Playmaking centers are woefully lacking on the Hawk depth chart. While Ruutu can play center, it seems his best position is as more of a second-line, power forward wing. While Patrick Sharp is a terrific utility player, if he is your organization’s best true center, there’s a problem. Jonathan Toews’ arrival in Chicago this summer should go a long way toward filling the center position on one of the top two lines. Based on his recent World Championship play, Toews is clearly ready for prime time.
Scoring wingers are also lacking. Havlat has the potential to score 50 goals, but only playing with a true playmaking center. After that, the Hawks best offensive threats at wing are Ruutu, Jason Williams and Radim Vrbata. Again, this is an area of clear need.
The Blackhawks have both stockpiled and developed a number of very promising young defensemen over the last few years: Brent Seabrook, Duncan Keith, James Wisniewski, Cam Barker, Dustin Byfuglien, Niklas Hjalmarsson and Danny Richmond truly stand out. It is not inconceivable to project all of them as top-four NHL defensemen. Behind them are other very promising players such as Jordan Hendry, Bruno St. Jacques and Simon Danis-Pepin.
The Hawks also have a plethora of potential NHL players in the power forward mold: Jack Skille, Brouwer, Michael Blunden and Bryan Bickell are all wings with good size, NHL skills and a physical game.
Organizational depth is questionable. Dave Bolland has the skill, instinct and OHL pedigree to perhaps matriculate into a scoring role. But his skating and size remain question marks. Nathan Davis is more of a third-line, grinding type of player. Recent signee Petri Kontiola is a gifted set-up man, but has never played a minute in North America.

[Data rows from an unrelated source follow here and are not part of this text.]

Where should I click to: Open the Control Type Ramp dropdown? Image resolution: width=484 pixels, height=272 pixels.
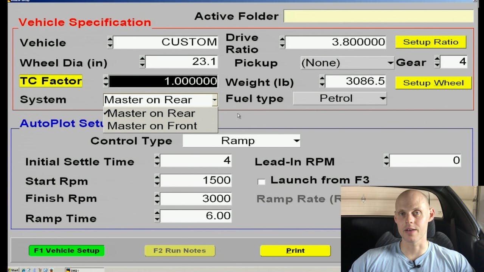241,141
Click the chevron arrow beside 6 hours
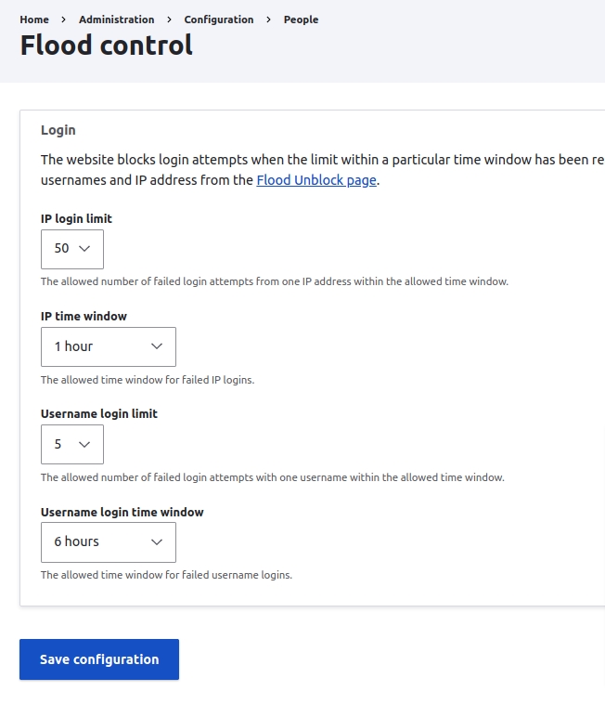Viewport: 605px width, 704px height. (157, 542)
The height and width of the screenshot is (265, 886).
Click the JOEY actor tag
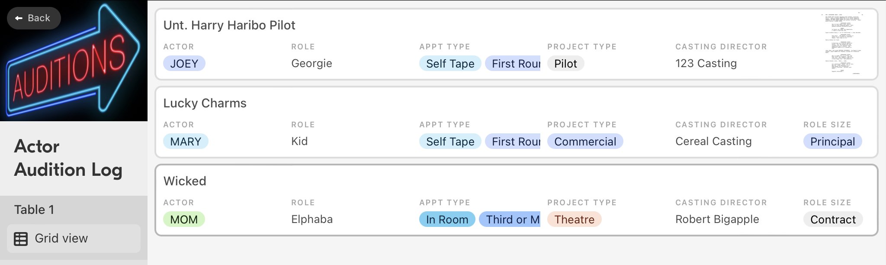pyautogui.click(x=184, y=64)
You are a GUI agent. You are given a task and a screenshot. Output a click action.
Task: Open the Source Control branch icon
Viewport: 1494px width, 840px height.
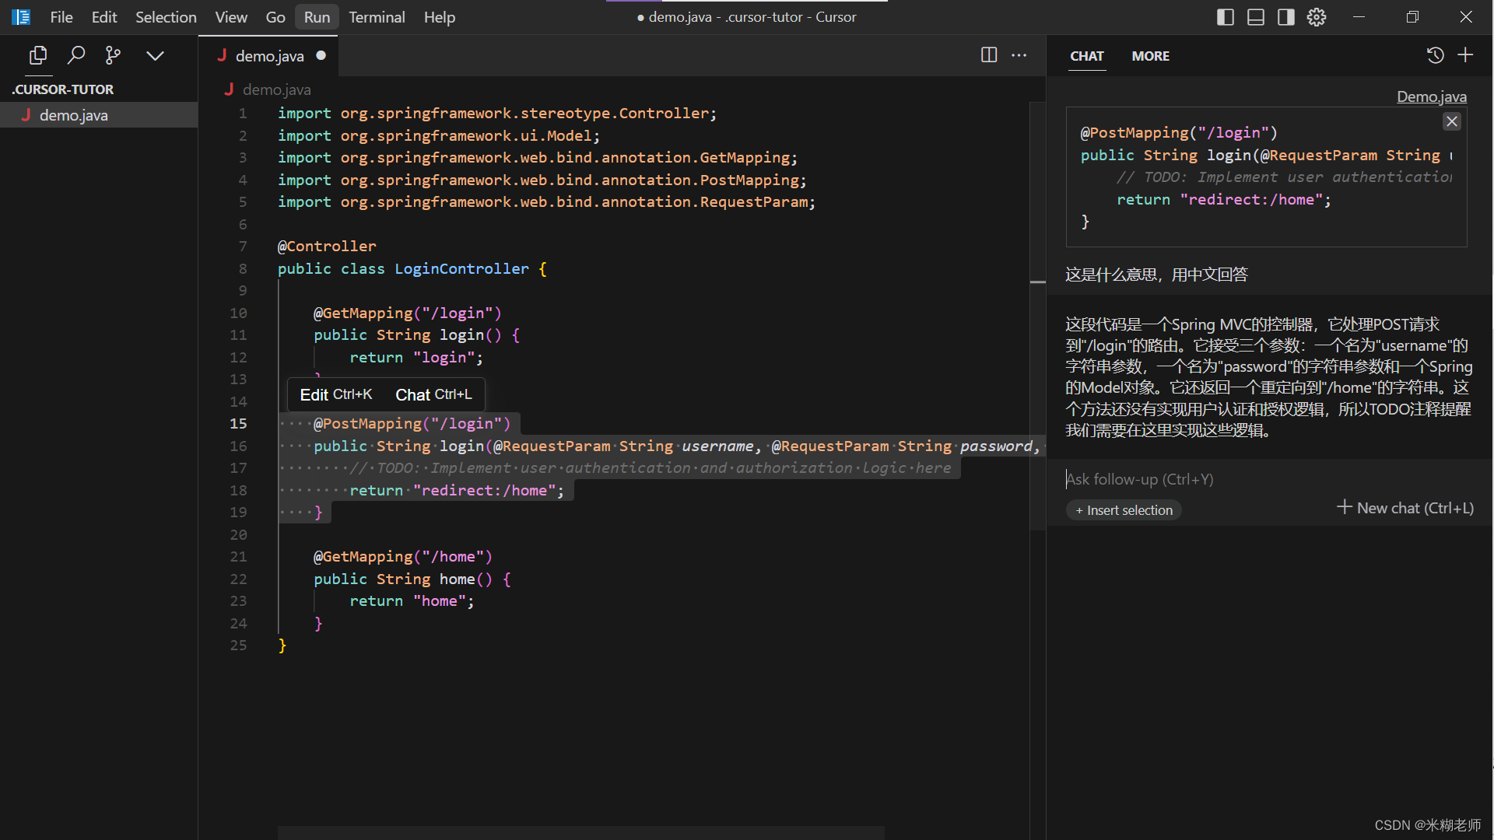tap(113, 55)
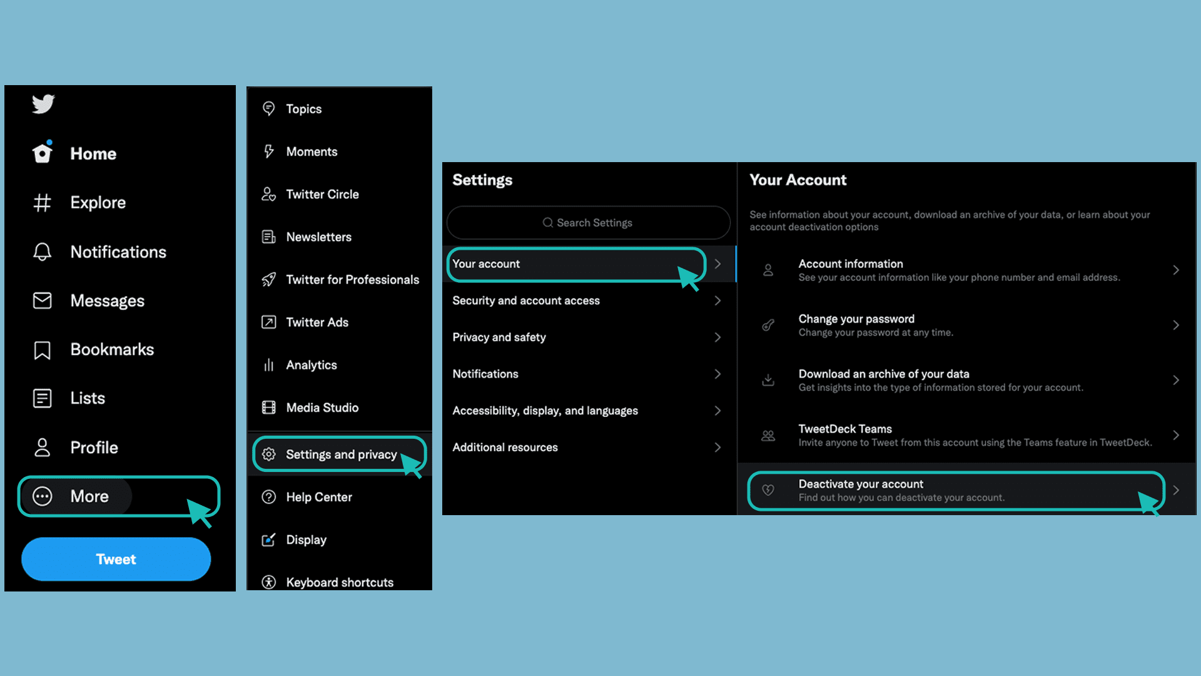This screenshot has width=1201, height=676.
Task: Click the Tweet compose button
Action: tap(116, 560)
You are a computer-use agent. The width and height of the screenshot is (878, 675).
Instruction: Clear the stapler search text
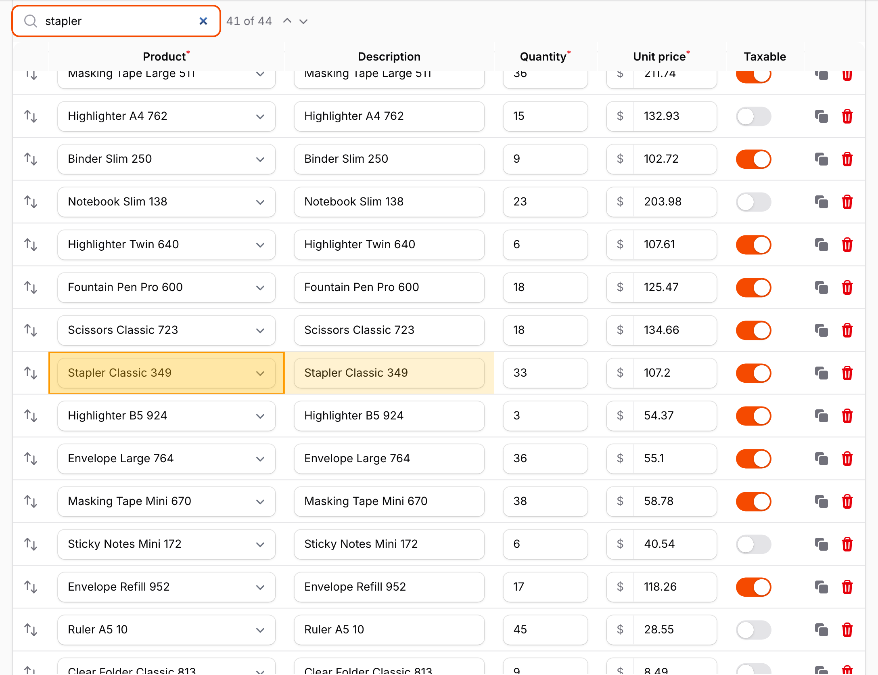(x=203, y=21)
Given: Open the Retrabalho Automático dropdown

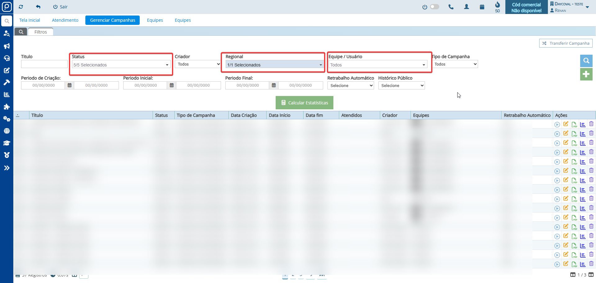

Finally, the Hawks would be wise to add to their pool of young goalies. While some within the Hawks organization are very high on Corey Crawford’s potential, many observers remain unconvinced. Recent draftees Joe Fallon and Joe Palmer are intriguing long-term prospects. But it certainly would not hurt the Hawks to spend a pick or two this year on the goalie position.
Most of all, the Hawks need first-line offensive talent, more specifically, scoring and playmaking ability. For an organization that many have described as "cursed" since its last Stanley Cup win in 1961, winning the first overall pick in this year’s draft lottery
seems be a change in fortunes. Then again, this is a down year for talent and there is no clear No. 1 player. The Blackhawks have, however, identified James Van Riemsdyk, Patrick Kane and Kyle Turris as the three players they are considering with the first pick. Van Riemsdyk is a classic power forward — big and fast with good basic raw skills, but an undeveloped offensive game and questionable hands. Turris and Kane are both prolific scorers and passers. Recently both GM Dale Tallon and Head Coach Denis Savard have stated in separate interviews with the team’s official website that each feels there is a player that they lean toward as a true No. 1. One would guess that with the glut of power forwards in the Blackhawk pipeline, the Hawks’ preference is either Kane or Turris. And with either, they would acquire a legitimate top-six scoring and playmaking threat.
Character, character, character. Right or wrong, after the tenure of former GM Mike Smith who drafted a series of undisciplined Russian players with high picks, Tallon has typically drafted North American players with good credentials and, perhaps more importantly, a solid work ethic: Toews, Skille, Bolland, Blunden, Davis, Brouwer, etc. The Blackhawks have drafted particularly heavily from the OHL and U.S. college ranks in recent years.
Hockey’s Future staff mock draft result: Patrick Kane, W.